Was heißt der deutliche Sieg nun in Bezug auf den Brexit? Johnson hatte „seinen“ Deal noch in der Schublade. Diesen kann er jetzt wahrscheinlich mühelos vom Unterhaus ratifizieren lassen. Er hätte allerdings nun auch die Möglichkeit dies nicht zu tun und damit einen harten Brexit herbeizuführen. Das halten wir für unwahrscheinlich, aber nicht ausgeschlossen. Wahrscheinlicher ist, dass er den Deal, den er als Erfolg gefeiert hat, auch durchbringt. Damit hätten wir zum 31. Januar einen Brexit mit Deal. Danach beginnt die Übergangszeit bis Jahresende. Großbritannien muss sich nach wie vor mit der EU über ein Handelsmodell einigen. Unter den Tories halten wir das Modell Kanada bzw. CETA für das wahrscheinlichere. Das Modell Norwegen hat zu viele rote Linien: man wäre fremdbestimmt und müsste vor allem auch noch zahlen. Für die EU wird im Kern der Verhandlungen die Personenfreizügigkeit stehen, die im Modell Kanada aber nicht enthalten ist.
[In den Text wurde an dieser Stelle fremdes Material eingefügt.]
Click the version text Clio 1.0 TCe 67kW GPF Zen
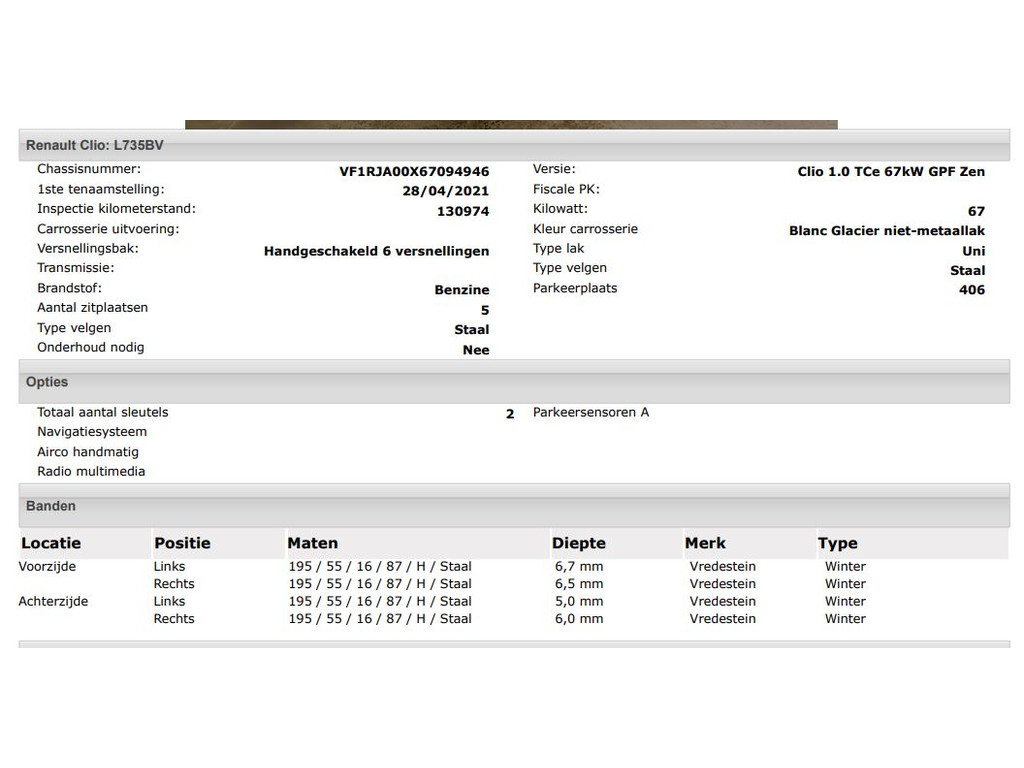The image size is (1024, 768). pyautogui.click(x=891, y=171)
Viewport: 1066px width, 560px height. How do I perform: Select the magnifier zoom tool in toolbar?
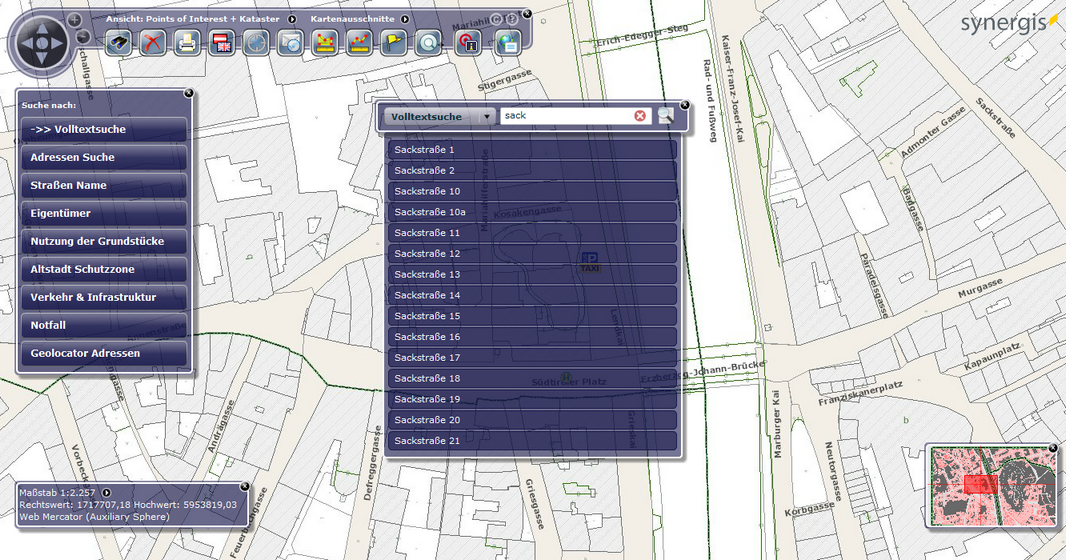(x=429, y=43)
Es wird lange Jahre dauern, bis man sich einigt, daher kann es zwischenzeitlich zum Rückfall zu WTO Bedingungen kommen. Großbritannien wird insgesamt einen hohen Peis für den Brexit bezahlen – wirtschaftlich wie auch politisch.
Das Pfund gewinnt aktuell sehr deutlich an Wert hinzu. Gefeiert wird wohl vor allem, dass die Unsicherheit erst einmal vom Tisch ist – zumindest was den 31. Januar betrifft. Allerdings dürften die Übergangsprobleme und die Verhandlungen über ein Handelsmodell ebenso wie die wirtschaftliche Kosten es bald wieder abschwächen.
Fazit: Boris Johnson gewinnt die Wahlen für das britische Unterhaus mit einer deutlichen Mehrheit. Damit bestätigt der Wähler ein zweites Mal, dass er den Brexit will. In der Folge wird sich das Königreich voraussichtlich zum 31. Januar mit dem Deal aus der Europäischen Union auf Raten verabschieden. Nun beginnt die intensive und wahrscheinlich jahrelange Zeit, sich auf ein Handelsmodell zwischen EU und Großbritannien zu einigen. Die Briten werden einen hohen wirtschaftlichen und politischen Preis für ihre scheinbare Unabhängigkeit bezahlen. Dessen sind sie sich nur noch nicht bewusst – zumindest nicht in der Mehrheit.